When I was six years old, my father came home early one night and walked in on me having a tea party with my brothers. It was a royal affair, this one, organized by Yours Truly, the Royal King Your Highness the Third. During this event, peasants from the neighboring villages (four of my brothers who refused to bathe regularly) presented me with offerings such as candy necklaces and stuffed animals. It was up to my wife (my second oldest brother) to decide if their offerings were worth a cup of air.
To be or not to be worthy of tea; that was the question.
It was upon seeing his second oldest son with make-up on, and in a pink princess gown, that my father lost his shit.
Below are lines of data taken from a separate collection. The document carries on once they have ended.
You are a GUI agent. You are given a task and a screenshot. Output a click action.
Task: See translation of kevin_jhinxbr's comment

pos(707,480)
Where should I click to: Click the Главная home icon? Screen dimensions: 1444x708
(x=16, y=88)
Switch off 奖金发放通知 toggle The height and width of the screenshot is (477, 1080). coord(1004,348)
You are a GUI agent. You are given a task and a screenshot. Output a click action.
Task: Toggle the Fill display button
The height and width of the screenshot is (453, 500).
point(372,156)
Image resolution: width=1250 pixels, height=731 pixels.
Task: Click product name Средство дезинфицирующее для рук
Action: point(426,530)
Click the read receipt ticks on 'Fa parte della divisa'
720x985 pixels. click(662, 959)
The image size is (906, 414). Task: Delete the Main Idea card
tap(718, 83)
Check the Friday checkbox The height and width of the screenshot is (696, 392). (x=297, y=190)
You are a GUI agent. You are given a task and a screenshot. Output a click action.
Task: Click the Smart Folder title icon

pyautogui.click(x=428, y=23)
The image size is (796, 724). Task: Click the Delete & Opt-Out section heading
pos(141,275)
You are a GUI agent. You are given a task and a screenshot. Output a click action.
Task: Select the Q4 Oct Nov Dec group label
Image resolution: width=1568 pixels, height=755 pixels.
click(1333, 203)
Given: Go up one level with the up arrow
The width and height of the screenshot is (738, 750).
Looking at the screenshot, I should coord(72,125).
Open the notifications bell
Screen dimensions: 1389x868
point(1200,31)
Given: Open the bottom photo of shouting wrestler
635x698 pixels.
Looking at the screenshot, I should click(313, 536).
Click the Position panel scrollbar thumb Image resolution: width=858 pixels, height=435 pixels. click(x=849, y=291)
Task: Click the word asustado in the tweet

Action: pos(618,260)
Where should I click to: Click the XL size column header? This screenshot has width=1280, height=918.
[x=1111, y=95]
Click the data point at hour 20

He yanked him up by the arm and nearly tore the dress off his skinny 9-year-old frame before practically drowning him in the sink as he made him wash the make-up off. The whole scene was tied in with a smack on the ear. Everyone was screaming at that point, me loudest of all.
‘You ruined it!’ I snot-cried, hurling gifts the peasants graced upon me at the ogre manhandling my wife. It earned me a smack on the bottom and a trip to bed without dinner.
Fast-forward twenty years, and I’m at our local pancake shack accompanied by my husband and two oldest children, celebrating a job well done. The Boy made it through his first ballet recital with minimal damage; only one child was accidentally elbowed in the face. He might have gone left where he should have gone right a couple of times, but considering he is seven years old it was all very high-five worthy.
All of us are plowing our way through a platter of pancakes when a woman in the booth next to ours leans across the aisle and practically into Max’s food.
‘Why is your son wearing make-up?’ She asks in a hushed tone that is still clearly audible to anyone and everyone. Heads pop up all around us, and The Boy practically buries his face in his food. My heart sinks.
‘Because he wants to.’ Max responds coldly, moving his plate away from her. It’s the only true answer – he wants to, and on special occasions (because I’m not a fan of make-up on any child), he gets to.
Just as he’s about to resume his dinner, the woman leans in even closer. ‘But he’s a boy,’ she hisses disapprovingly.
As I open my mouth to speak, Max turns towards her so fast that he knocks the hand she used to steady herself off our table. She has to grab his arm to keep from crashing to the ground.
‘Well no fucking shit, Sherlock. Get off me.’ He barks, literally shielding off his son with one arm. And then, in the same breath, to his children: ‘Don’t ever let me hear you talk to anyone like that, unless they’re really rude and disrespectful. Got it?’
Two children nod their head, and I grin into my napkin.